WHAT IS EXPECTED |
Set out every line of the records below as a Markdown table with the columns No. and Line. Number the rows and leave out blank lines.

— BEGIN —

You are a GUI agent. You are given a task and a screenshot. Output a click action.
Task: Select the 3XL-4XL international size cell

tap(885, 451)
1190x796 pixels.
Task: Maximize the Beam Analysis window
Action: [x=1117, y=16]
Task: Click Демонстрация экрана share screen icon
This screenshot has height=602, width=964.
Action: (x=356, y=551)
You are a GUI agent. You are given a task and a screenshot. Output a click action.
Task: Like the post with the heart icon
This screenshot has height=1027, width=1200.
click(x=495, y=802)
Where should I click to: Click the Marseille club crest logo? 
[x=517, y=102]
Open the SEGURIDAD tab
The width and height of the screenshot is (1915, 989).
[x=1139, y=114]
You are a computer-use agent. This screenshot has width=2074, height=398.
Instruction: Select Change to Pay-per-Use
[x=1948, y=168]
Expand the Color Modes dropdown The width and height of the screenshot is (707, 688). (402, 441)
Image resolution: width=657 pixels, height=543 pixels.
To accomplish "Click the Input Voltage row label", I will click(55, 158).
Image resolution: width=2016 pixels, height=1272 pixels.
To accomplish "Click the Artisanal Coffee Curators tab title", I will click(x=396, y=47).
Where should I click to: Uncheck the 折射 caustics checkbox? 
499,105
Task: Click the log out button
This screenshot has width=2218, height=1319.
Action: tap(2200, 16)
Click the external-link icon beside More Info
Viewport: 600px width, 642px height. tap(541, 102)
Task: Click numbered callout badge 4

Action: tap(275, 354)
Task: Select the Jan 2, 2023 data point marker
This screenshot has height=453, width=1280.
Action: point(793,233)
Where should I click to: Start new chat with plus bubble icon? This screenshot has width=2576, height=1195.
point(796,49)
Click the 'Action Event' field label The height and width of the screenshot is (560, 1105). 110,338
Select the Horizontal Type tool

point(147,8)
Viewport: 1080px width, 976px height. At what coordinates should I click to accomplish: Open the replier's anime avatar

— END —

RESULT OF THIS EXERCISE |
| No. | Line |
|---|---|
| 1 | You are a GUI agent. You are given a task and a screenshot. Output a click action. |
| 2 | Task: Select the 3XL-4XL international size cell |
| 3 | tap(885, 451) |
| 4 | 1190x796 pixels. |
| 5 | Task: Maximize the Beam Analysis window |
| 6 | Action: [x=1117, y=16] |
| 7 | Task: Click Демонстрация экрана share screen icon |
| 8 | This screenshot has height=602, width=964. |
| 9 | Action: (x=356, y=551) |
| 10 | You are a GUI agent. You are given a task and a screenshot. Output a click action. |
| 11 | Task: Like the post with the heart icon |
| 12 | This screenshot has height=1027, width=1200. |
| 13 | click(x=495, y=802) |
| 14 | Where should I click to: Click the Marseille club crest logo?  |
| 15 | [x=517, y=102] |
| 16 | Open the SEGURIDAD tab |
| 17 | The width and height of the screenshot is (1915, 989). |
| 18 | [x=1139, y=114] |
| 19 | You are a computer-use agent. This screenshot has width=2074, height=398. |
| 20 | Instruction: Select Change to Pay-per-Use |
| 21 | [x=1948, y=168] |
| 22 | Expand the Color Modes dropdown The width and height of the screenshot is (707, 688). (402, 441) |
| 23 | Image resolution: width=657 pixels, height=543 pixels. |
| 24 | To accomplish "Click the Input Voltage row label", I will click(55, 158). |
| 25 | Image resolution: width=2016 pixels, height=1272 pixels. |
| 26 | To accomplish "Click the Artisanal Coffee Curators tab title", I will click(x=396, y=47). |
| 27 | Where should I click to: Uncheck the 折射 caustics checkbox?  |
| 28 | 499,105 |
| 29 | Task: Click the log out button |
| 30 | This screenshot has width=2218, height=1319. |
| 31 | Action: tap(2200, 16) |
| 32 | Click the external-link icon beside More Info |
| 33 | Viewport: 600px width, 642px height. tap(541, 102) |
| 34 | Task: Click numbered callout badge 4 |
| 35 | Action: tap(275, 354) |
| 36 | Task: Select the Jan 2, 2023 data point marker |
| 37 | This screenshot has height=453, width=1280. |
| 38 | Action: point(793,233) |
| 39 | Where should I click to: Start new chat with plus bubble icon? This screenshot has width=2576, height=1195. |
| 40 | point(796,49) |
| 41 | Click the 'Action Event' field label The height and width of the screenshot is (560, 1105). 110,338 |
| 42 | Select the Horizontal Type tool |
| 43 | point(147,8) |
| 44 | Viewport: 1080px width, 976px height. At what coordinates should I click to accomplish: Open the replier's anime avatar |